Objectives:
**1.** In the Giants game story, how many passing yards did Warner end up with?
**2.** Pick up the Giants game story where it stops and keep writing it.

Source text:
────────────────────────────────────────
Jacobs was scratched with his bum knee and Burress bailed out with his injured hamstring after giving it the old college try. And how did Manning feel when told the guy who caught his winning Super Bowl pass would be joining Jacobs on the sideline?

"We weren't worried about it," Eli said.

That answer captured the Giants' greatness better than Manning's three touchdown passes and 127.3 passer rating. Domenik Hixon took Burress' absence and ran with it, taking back kickoffs and catching passes and looking in living color the way Red Grange looks in grainy black and white.

"That's why they are the best team in the NFL," Warner said of the Giants. "You take away one thing, they have another."

The Giants' staggering depth is a testament to Jerry Reese and his predecessor, Ernie Accorsi. The development and deployment of that depth is a testament to Tom Coughlin, who's been coaching his rump off.

"What the (expletive) is wrong with you guys?" Coughlin screamed at his players after they were flagged for two 15-yard penalties.

Absolutely nothing, as it turned out. The Giants were successful in harassing Warner, in forcing him to fire before he wanted to, leaving him with a total of 351 passing yards that felt like half that sum.

No, it wasn't as dramatic as the Super Bowl assault on Brady, but the Giants were just as relentless as they were when last seen in this building.

"It's the same locker room," Coughlin said of the return trip. "When we rode in (Saturday) and we rode by the facility, certainly we were a little bit reflective there as we were going by. But I don't think (we were) today."

Sunday wasn't a day to revisit the past, but to relish the future. Coughlin would rather conduct three-hour news conferences eight days a week than talk about the Jets and the Super Bowl, but he can't control a conversation that is gaining credibility by the hour.

"Obviously we would love to play the Jets," Tuck said. "That means we made it to the Super Bowl. But we'll worry about that when the time comes. ... There's so much more football to play, we can't even allow our minds to go that route."
────────────────────────────────────────
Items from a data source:
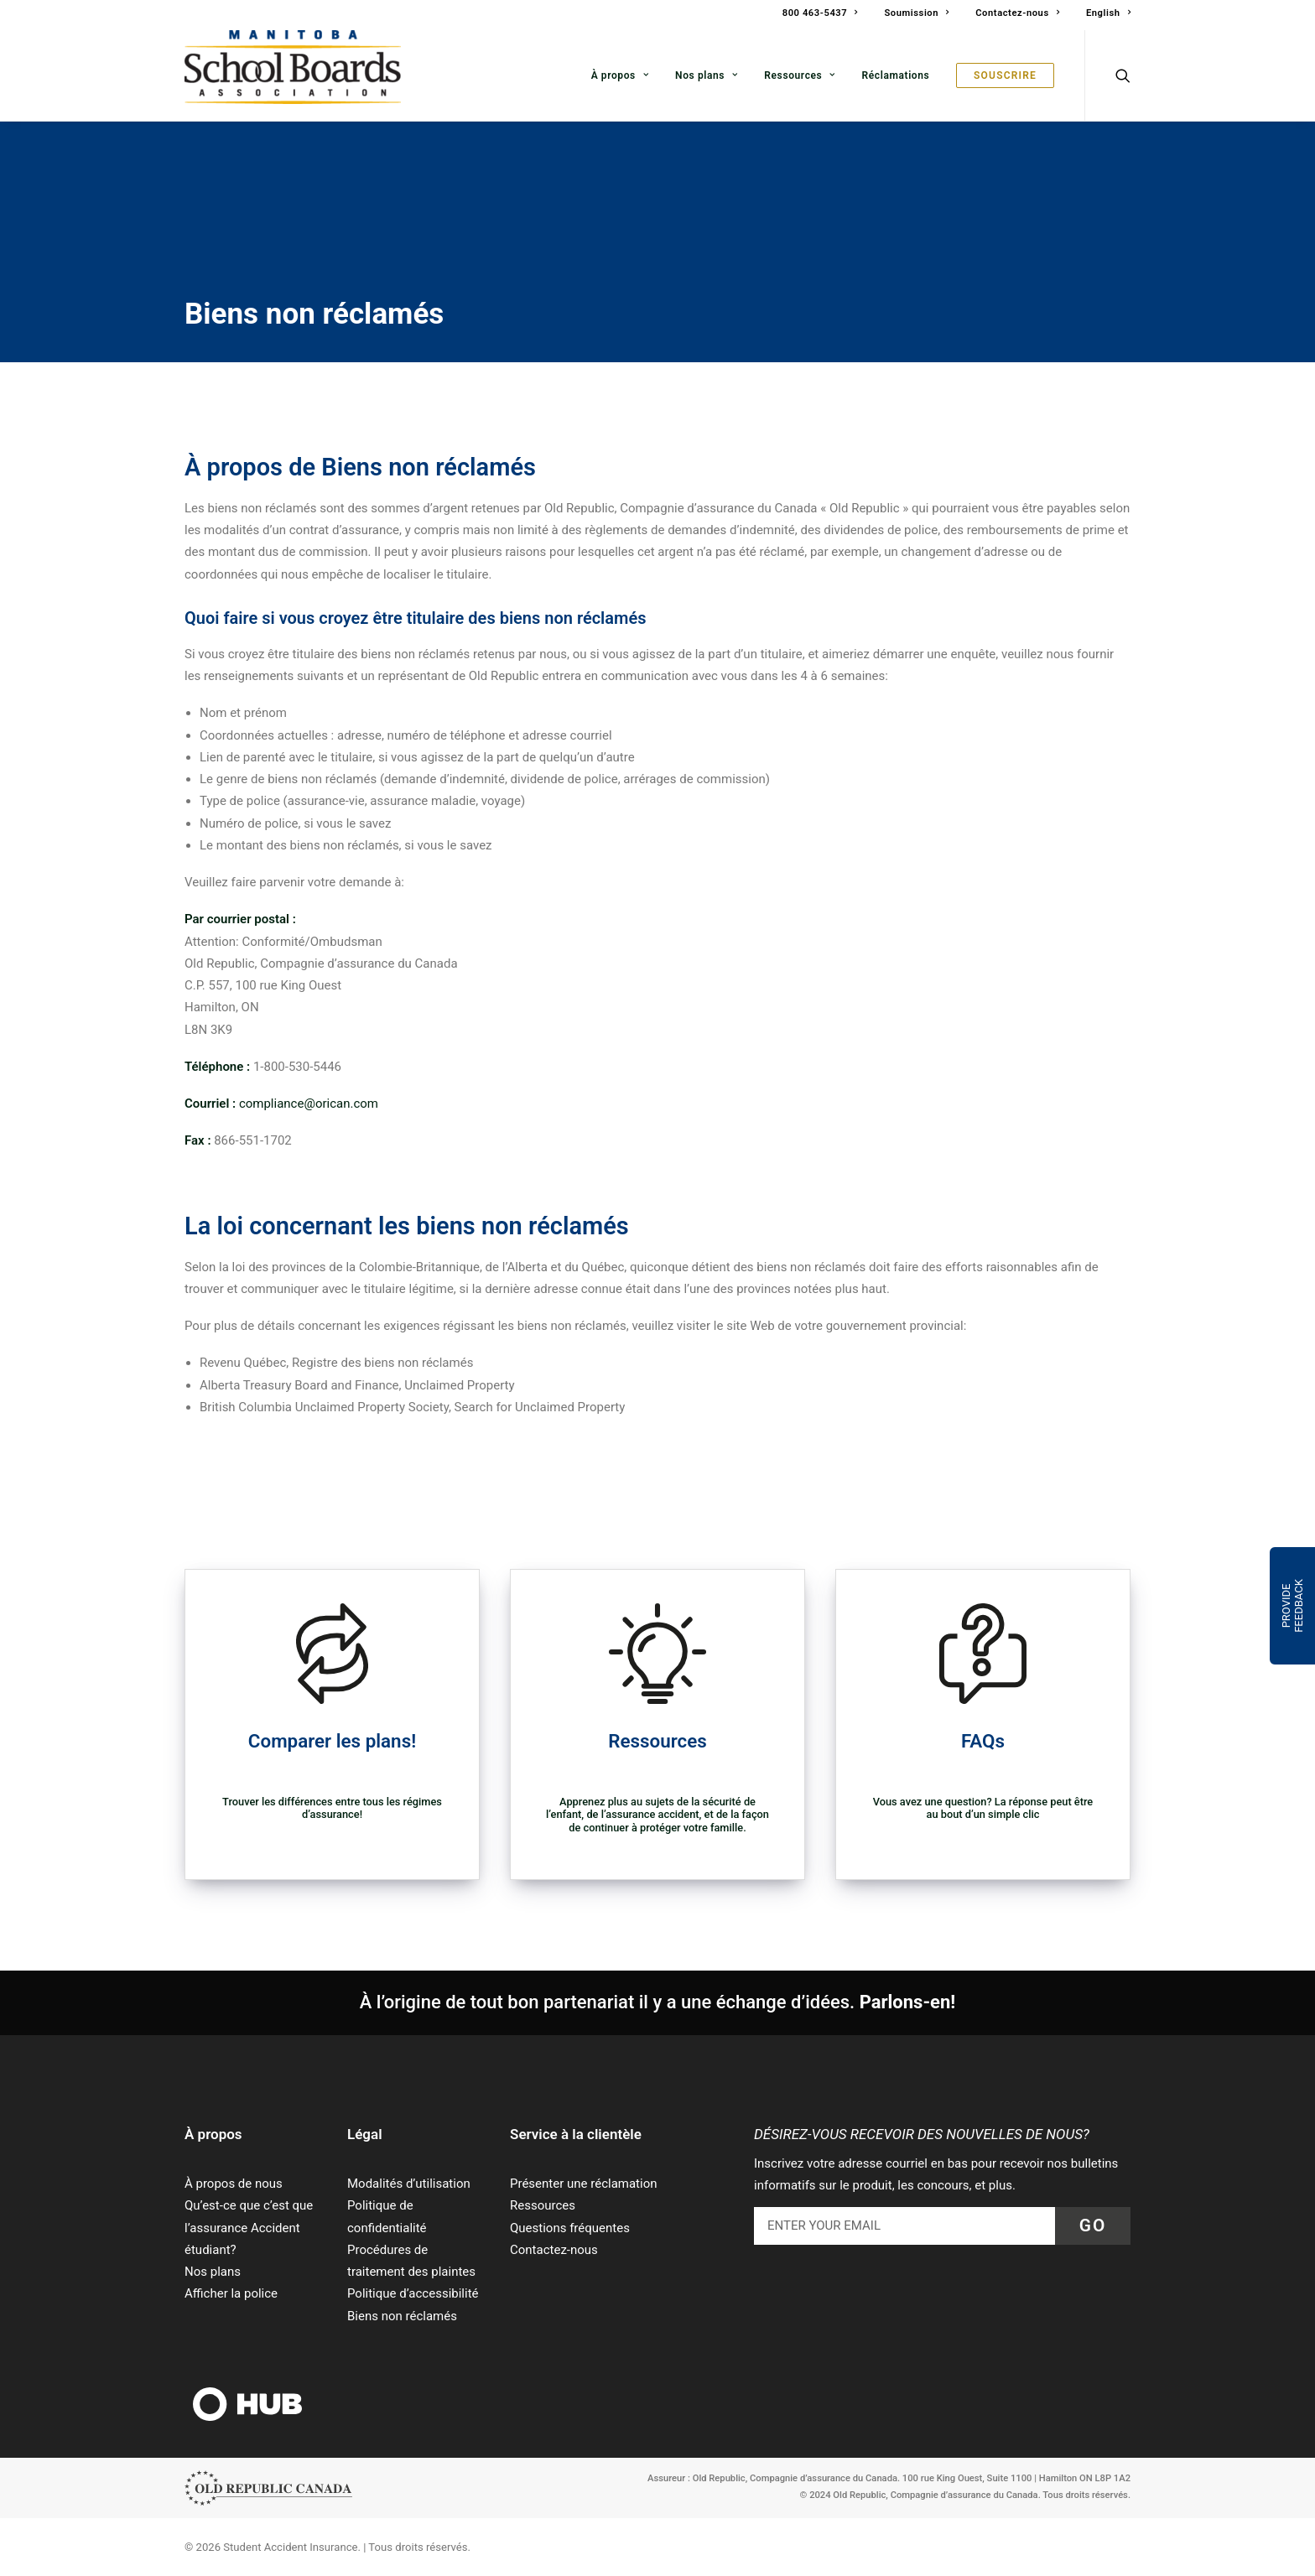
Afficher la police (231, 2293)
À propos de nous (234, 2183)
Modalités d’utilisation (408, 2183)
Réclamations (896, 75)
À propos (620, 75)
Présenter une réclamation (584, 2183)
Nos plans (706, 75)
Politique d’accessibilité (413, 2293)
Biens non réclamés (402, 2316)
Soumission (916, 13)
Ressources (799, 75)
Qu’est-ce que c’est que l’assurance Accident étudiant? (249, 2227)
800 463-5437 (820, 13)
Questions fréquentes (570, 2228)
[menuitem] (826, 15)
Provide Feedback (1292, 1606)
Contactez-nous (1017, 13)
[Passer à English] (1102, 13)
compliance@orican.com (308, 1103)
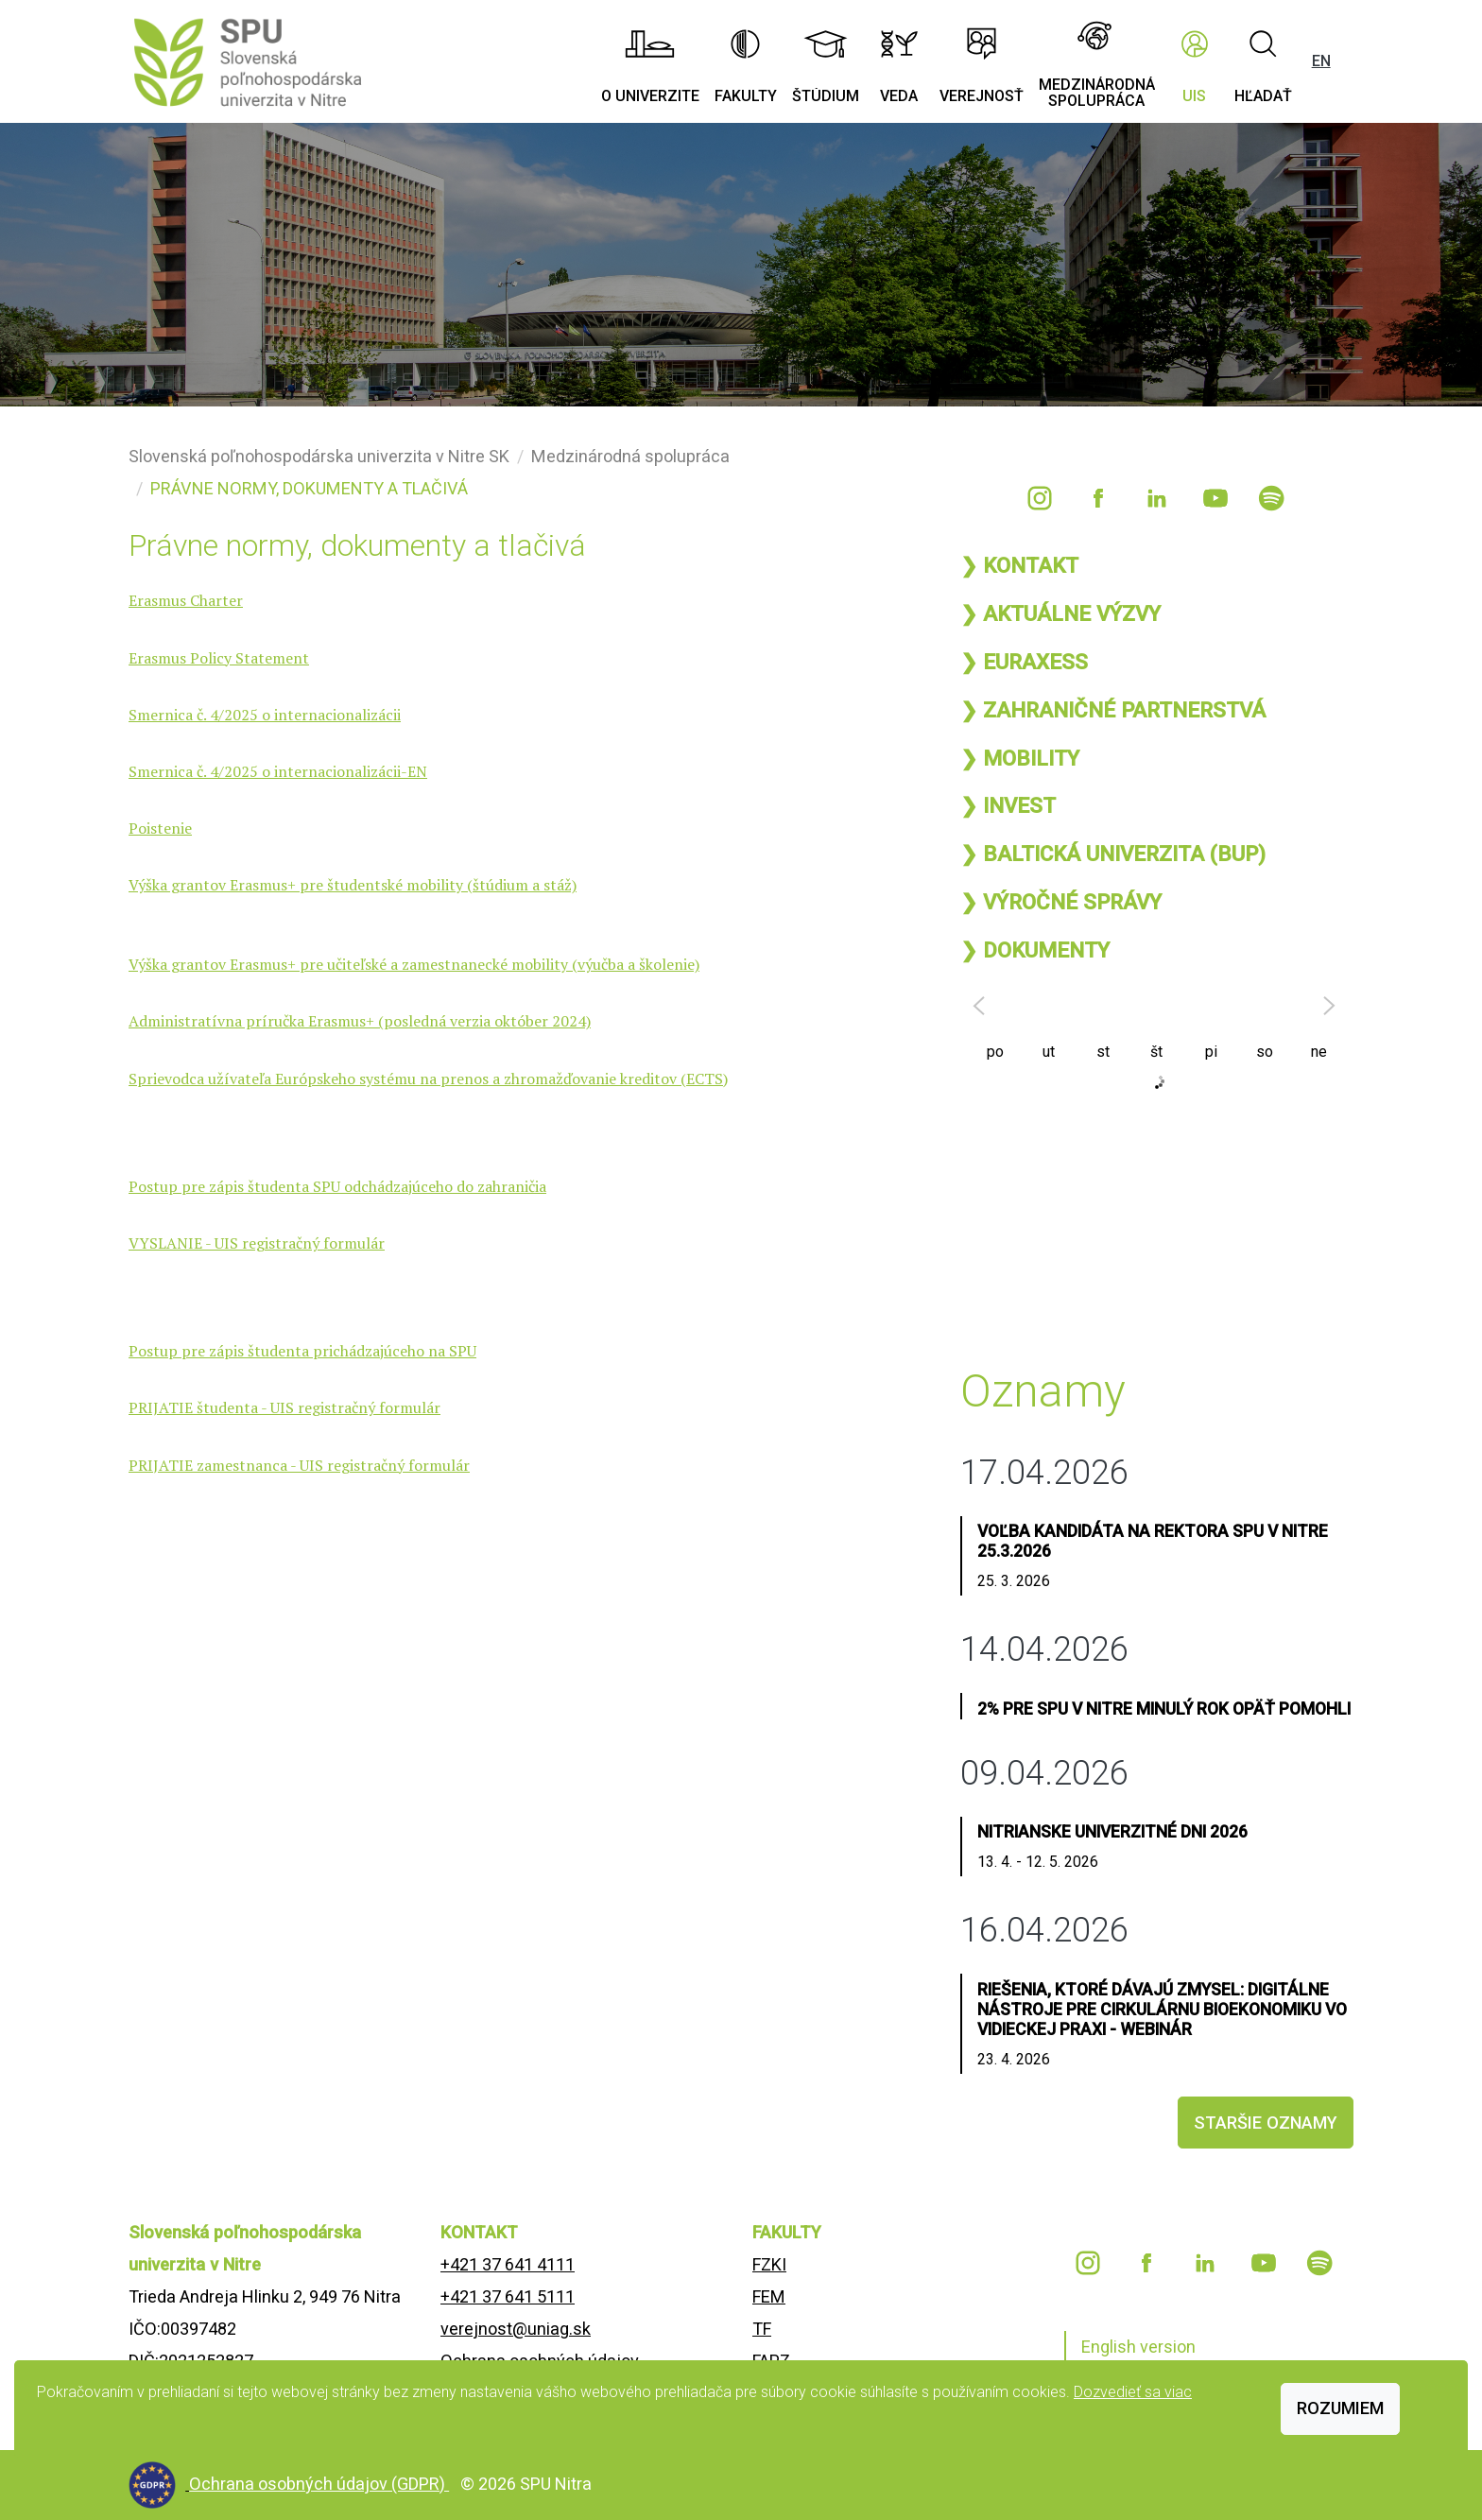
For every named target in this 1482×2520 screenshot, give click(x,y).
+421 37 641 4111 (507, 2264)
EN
────────────────────────────────────────
Results for the exercise:
**1.** 351 passing yards.

**2.**
When informed the Jets had manhandled Tennessee in the trenches, Tuck said, "What you see from (the Titans) is they're a very physical team that runs the football well, and they've got a D-line that really gets after the quarterback and stops the run. If you talk about them getting out-physicaled, that's very impressive on the Jets' end."

With their soft schedule, the Jets could finish the season 13-3. Despite their rough schedule, the Giants could finish the season 15-1.

"It's great," Tuck said. "Earlier in my career it was always the Giants, the Giants, the Giants, so we always had all the cameras in our locker room. Now it's kind of evened out."

It can't stay that way forever. The Giants and Jets can be equal partners in the region's ultimate football fantasy until the game to end all games is played in Tampa.

"The Jets had a big win today vs. Tennessee," Manning said, "and they're playing well. But my focus is the Giants and us winning games and continuing to play well and seeing how far we can take this thing."

Everyone already knew the Giants were good enough to take this thing to Super Bowl XLIII. By blasting the Titans, the Jets made their own profound case.

So we're left with two local teams and one not-so-impossible dream. Anything can happen between now and Feb. 1, but this much is clear:

The Giants and Jets have never been this deserving and this close.